If At First You Don't Succeed, Lower Your Standards

November 29th, 2018 | 6 minute read (Repost from We The Market)

Before I get beat up based on the title alone, please read to the end. For those that don’t know me I am an older day trader. I have lived a lifetime collecting awards, trophies and success in most areas of my life. This is not about my greatness. No, this is about how I did not have natural talents but maybe one. Hard worker, if that is a talent at all. In the past, I have put my sights on a goal and worked hard to accomplish the task at hand.

Welcome to day trading. What a humbling experience. As  Rande Howell has explained in his writings, you can be successful in your business life but not in trading. You can get away with a lot in everyday life but not in trading.
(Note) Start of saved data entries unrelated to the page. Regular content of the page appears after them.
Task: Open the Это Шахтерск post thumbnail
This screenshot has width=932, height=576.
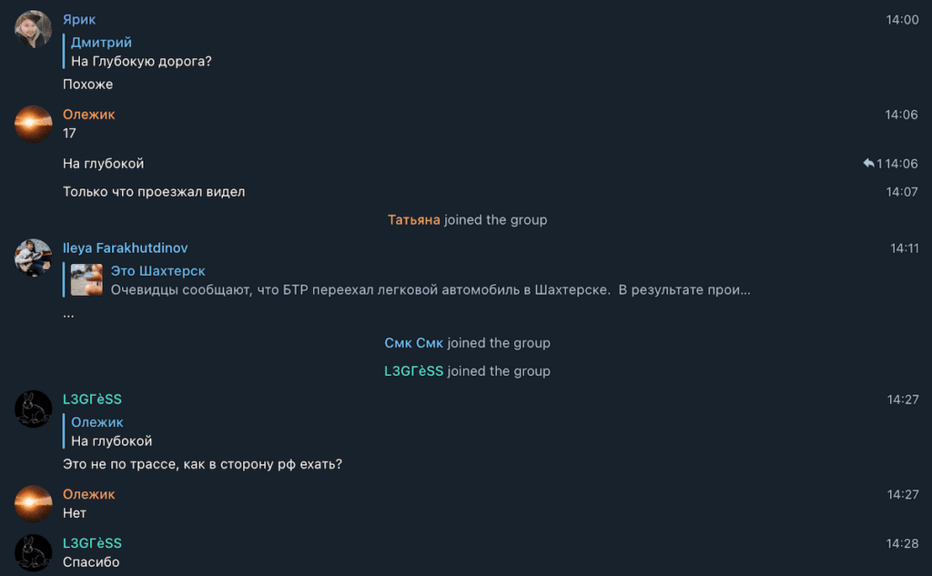Action: [86, 280]
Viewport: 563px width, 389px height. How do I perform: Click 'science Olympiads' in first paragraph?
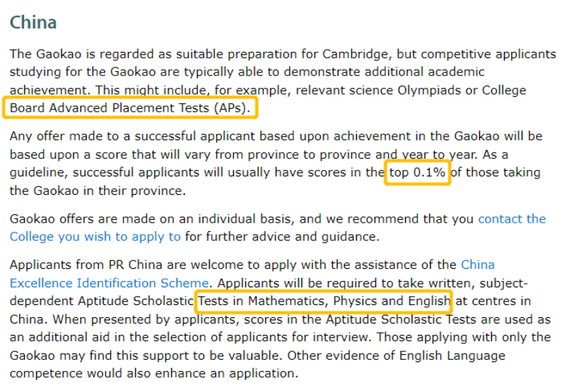click(x=405, y=90)
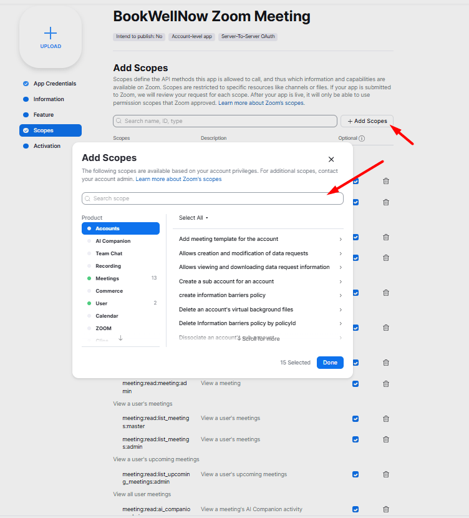The width and height of the screenshot is (469, 518).
Task: Click the down arrow under Product list
Action: pos(120,338)
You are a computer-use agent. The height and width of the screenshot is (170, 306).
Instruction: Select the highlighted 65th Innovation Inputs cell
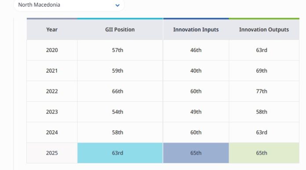196,153
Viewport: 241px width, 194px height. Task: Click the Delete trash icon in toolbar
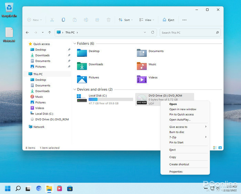tap(108, 20)
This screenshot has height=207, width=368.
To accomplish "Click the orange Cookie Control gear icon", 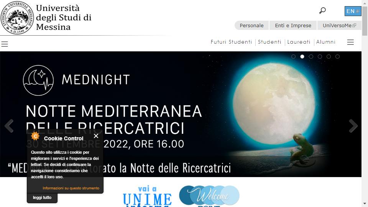I will click(x=35, y=136).
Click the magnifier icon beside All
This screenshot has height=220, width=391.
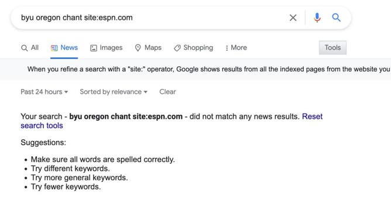point(24,48)
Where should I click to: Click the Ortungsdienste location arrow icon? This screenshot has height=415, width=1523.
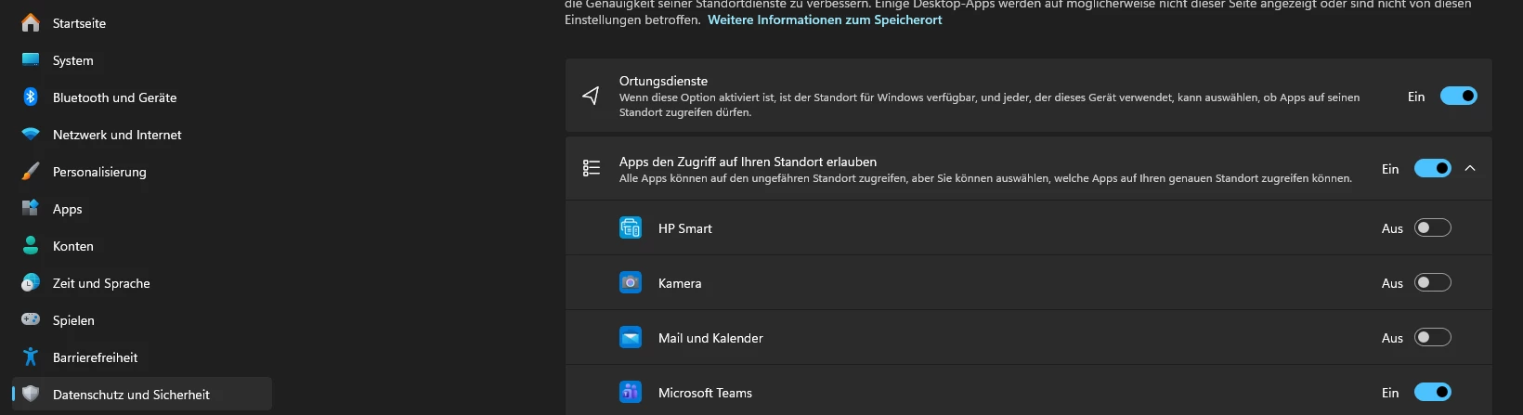coord(591,96)
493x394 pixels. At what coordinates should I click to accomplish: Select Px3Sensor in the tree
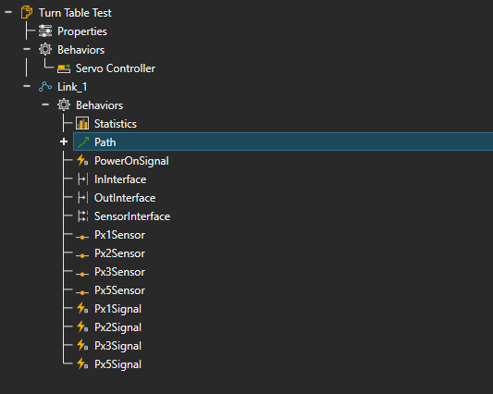[119, 272]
Rande has great insight and I highly recommend learning from his writings and other material. From other research I have found, We are hard wired to lose money (1:39 into video).  If you are a new trader or experienced, we know you still have to put in the hard work and time. Most likely the high failure rate in trading is due to a lack of grit. That is, people lose money in the beginning to the point of either losing their account or simply saying this is insane and call it quits.

The inordinate amount of time and effort  and no glory in the beginning is hard. I want to be that super star trader like  RossAndrewJoseph, Cam and many more. I will make it but the journey is one where I keep changing my ways until I find the right recipe that works. The last couple of months I have been focusing on psychology. I like both psychologist  Brett and Rande’s writings.
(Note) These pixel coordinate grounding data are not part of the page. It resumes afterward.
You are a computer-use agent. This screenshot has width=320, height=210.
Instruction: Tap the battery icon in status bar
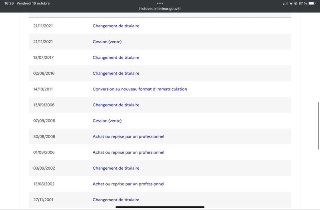(x=312, y=4)
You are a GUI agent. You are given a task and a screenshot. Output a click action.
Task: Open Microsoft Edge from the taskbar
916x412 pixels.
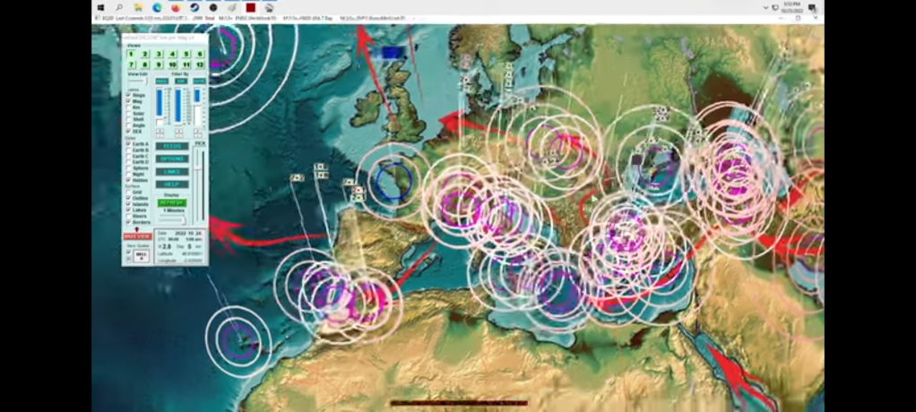157,7
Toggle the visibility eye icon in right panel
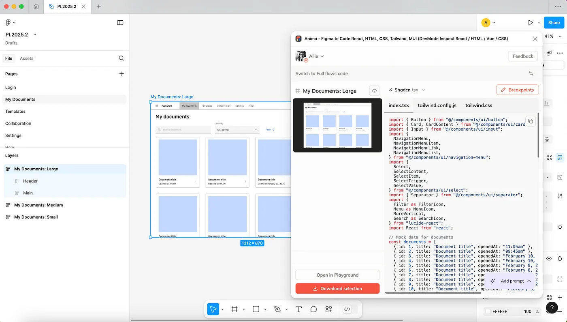567x322 pixels. tap(549, 258)
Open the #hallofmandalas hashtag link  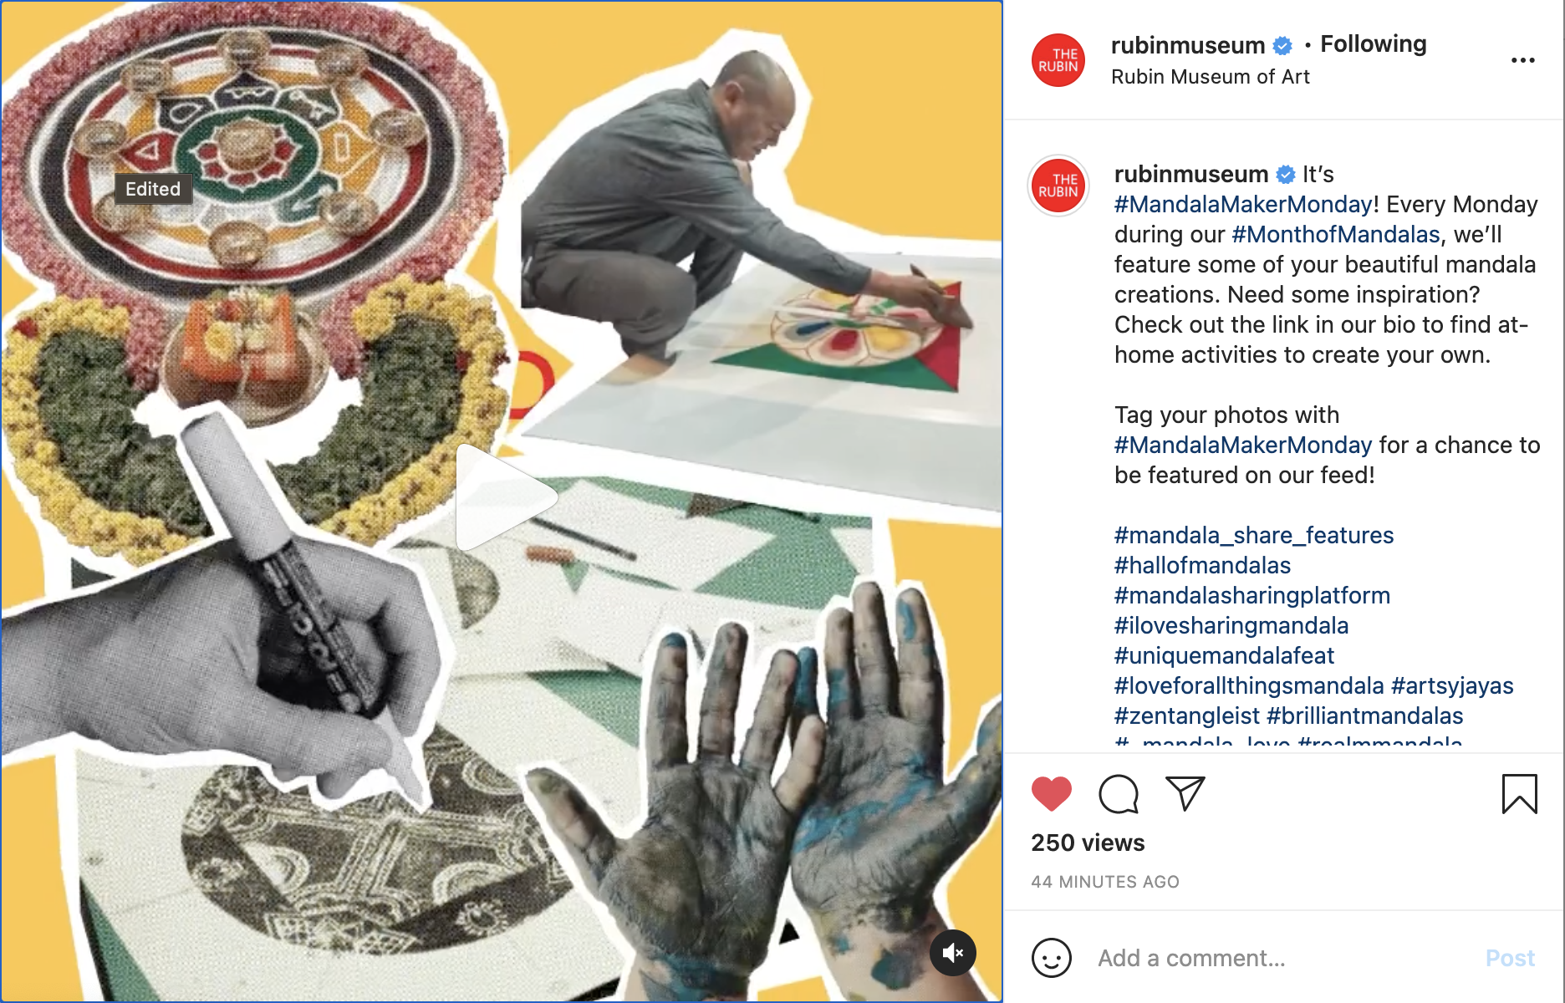(x=1202, y=565)
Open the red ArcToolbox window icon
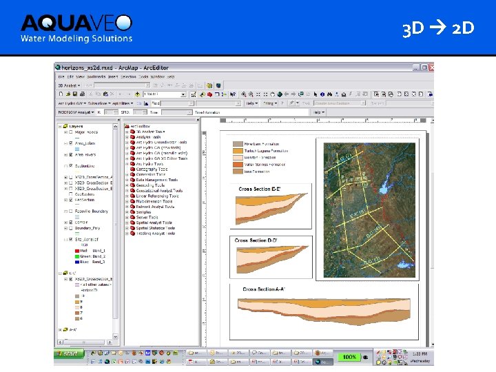The image size is (496, 372). [x=209, y=94]
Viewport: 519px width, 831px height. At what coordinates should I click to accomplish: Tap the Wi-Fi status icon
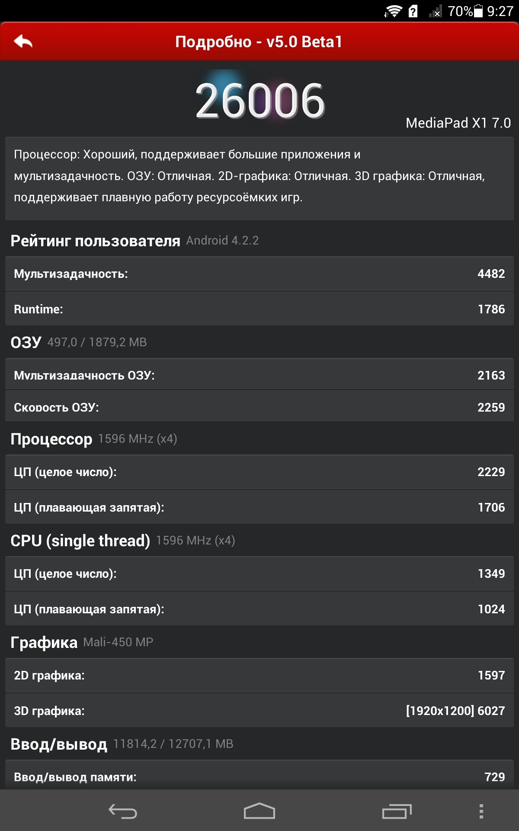point(393,11)
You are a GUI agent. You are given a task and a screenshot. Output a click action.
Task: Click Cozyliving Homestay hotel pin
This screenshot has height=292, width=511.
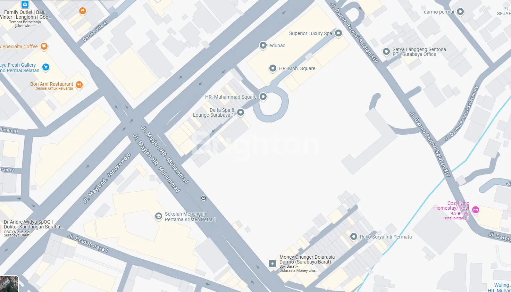[476, 210]
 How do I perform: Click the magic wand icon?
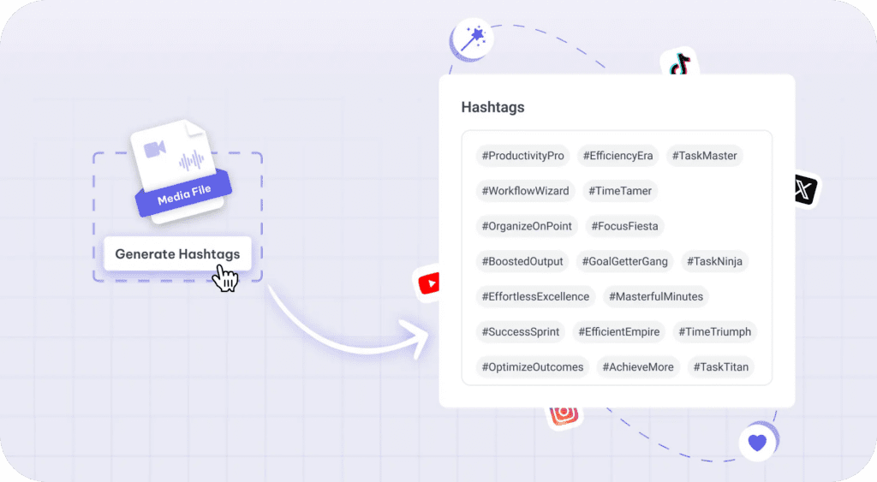tap(471, 39)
And now to the point of this article. In the late 80’s and 90’s the office environment had motivational posters on the walls. Later there was sarcasm anti motivational posters. 
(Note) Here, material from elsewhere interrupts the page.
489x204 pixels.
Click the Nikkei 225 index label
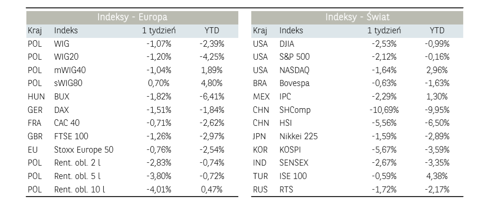pyautogui.click(x=298, y=136)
I came across Joseph James video on YouTube and at first I laughed out loud when he was talking about our expectations were too high. That is what made me think about the sarcasm poster. On YouTube, 2 Indicators to Help Our Emotions, starting at time around 1:08 he explains to align our expectations with the market. We can’t expect to make what the superstars like Andrew makes with both our bank account and lack of experience. Yet, this is exactly what I started out to accomplish when I started trading. The results was a drawdown of my account. Joseph further explains that losing takes a toll on us.

To further my point, a Ted Talk on YouTube,  How to practice emotional first aid by Guy Winch, he first explains how devastating loneliness is and how it can kill you. Then, Guy says FAILURE is equally devastating. We as day traders condition our minds to accept loss. To the new trader, loss is failure. It is just business in the trading world. Until we are conditioned to understanding that losing money is not failure we will be subjected to emotional hijacking as Rande Howell writes. Once emotional hijacking occurs, your day is done unless you like dumping buckets of money down the toilet.

In the month of November, 2018 after taking a few more big draw downs on my account, I decided to lower my standards so to speak. Align my goals with the market. I had a rule that as soon as I generate a few dollars I would quit. The intent was to end my day green NO MATTER THE AMOUNT OF MONEY. That is an attitude shift. Of course everyone wants to end their day positive but the difference was not trying to achieve hundreds to thousands of dollars on the day. I simply accepted what the market would give.

This new strategy has accomplished several goals. 1. I am not suffering from losing days. Yes, I still have losing trades but not losing days. I also can accept a losing day as long as it is smaller than a winning day. 2. Building a pattern of consistency. I have more winning days than losing. Please be aware that new traders can have more winning days than losing and still lose their account. This is because new traders hold on to loser longer than they hold on to winners. Another psychological problem to address.

The very short take away is first establish a base of winning consistently. Second start increasing your profits. Increasing your profits might be from slowly increasing share size. Another way is to find better setups with risk reward ratios higher. Prove out your ideas and then change them until you find the right combination to success. In the end, we simply may not be Chuck Norris.